Some taxpayers just get a wild hair when it comes to shaving their tax burdens.
“I was preparing a tax return for a state trooper who was trying to deduct everything under the sun,” says another Massachusetts CPA. “He had listed haircuts as a deduction. I asked him why he thought haircuts were deductible. He replied that his hair had to be cut short as a requirement of his job.”
Did he provide the trooper his tax trim? Naw.
“I responded that your employer probably requires daily bathing, too, but you can’t deduct the soap.”
And if the fridge breaks, I’d starve to death!
Ah, the evergreen home security system ploy. We’ve seen legitimate home businesses try to claim their dogs and even cats as a security expense. Me-ow! But the Hunter Group in Fair Lawn, N.J., reports that one client had a personal stake in her home security system.
“One client tried to write off the cost of her home security system. Rationale? If the client’s home was burglarized and she was killed, she could no longer pay taxes.”
Reckon she could write off food and clothing as well.
He’d better be a doctor or a porn star
The self-employed sometimes take liberties with the dues and subscriptions deduction, as this Massachusetts CPA found out by accident.
“A self-employed real estate professional had thousands of dollars in dues and subscriptions. When we reviewed the details of the account, the client was trying to deduct some personal subscriptions to adult magazines. We convinced the client to treat those items as a nondeductible personal expense.”
Does it count if I wrote the checks in there?

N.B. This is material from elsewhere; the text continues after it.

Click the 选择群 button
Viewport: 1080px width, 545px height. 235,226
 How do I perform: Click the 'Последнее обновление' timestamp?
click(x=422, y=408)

Home office deductions continue to entice would-be tax evaders. The rule: Improvements to the office portion itself are deductible; improvements to the rest of the house may be reimbursed based on the percentage of total square feet devoted to the office.
But one of Sibley’s clients had other plans.
“The most troubling return was a lady that was self-employed who demanded that she get to deduct more than $30,000 she had paid in remodeling her home,” says Sibley. “The only trouble was, the area that was remodeled did not include her actual home office.”
That’s it, no more Superman comics for you!
What good are tax codes if they stand in the way of saving all mankind?
“A member of my church wanted to confirm that he would be able to take a tax deduction for his donation of sperm to a sperm bank,” recalls a Massachusetts CPA. “He was about to have prostate surgery and he feared he might be impotent afterward, so he wanted to preserve his sperm for future generations.”
“His reasoning was that the gift of his sperm was such a value to humankind that he should surely be able to take a tax deduction for it.”
Someone’s a few fries shy of a Happy Meal
New Jersey requires residents to pay a use tax on items purchased out of state if they were not charged enough sales tax. Sure, it can be a big moneymaker on things like electronics. But a Happy Meal? Meyer elaborates.
“I explained the use tax to a client who called the next morning and asked, ‘If I get a take-out meal in Pennsylvania and they only charge 6 percent sales tax, do I owe the extra 1 percent to New Jersey?’ He was talking about less than $1 he would owe New Jersey, but he doesn’t want to miss one tax that he owes.”
“‘The answer is no,’ I told him; he doesn’t owe the extra 1 percent if he eats it in Pennsylvania. But if he brings it back to New Jersey, then he owes the 1 percent difference.”
A public relations scandal
Finally, no craziest tax roundup would be complete without a working-girl entry.
“A call girl who wanted to report her income so she won’t get in trouble with the IRS told her accountant her occupation was in public relations,” Meyer says.
Hey, they both involve billable hours!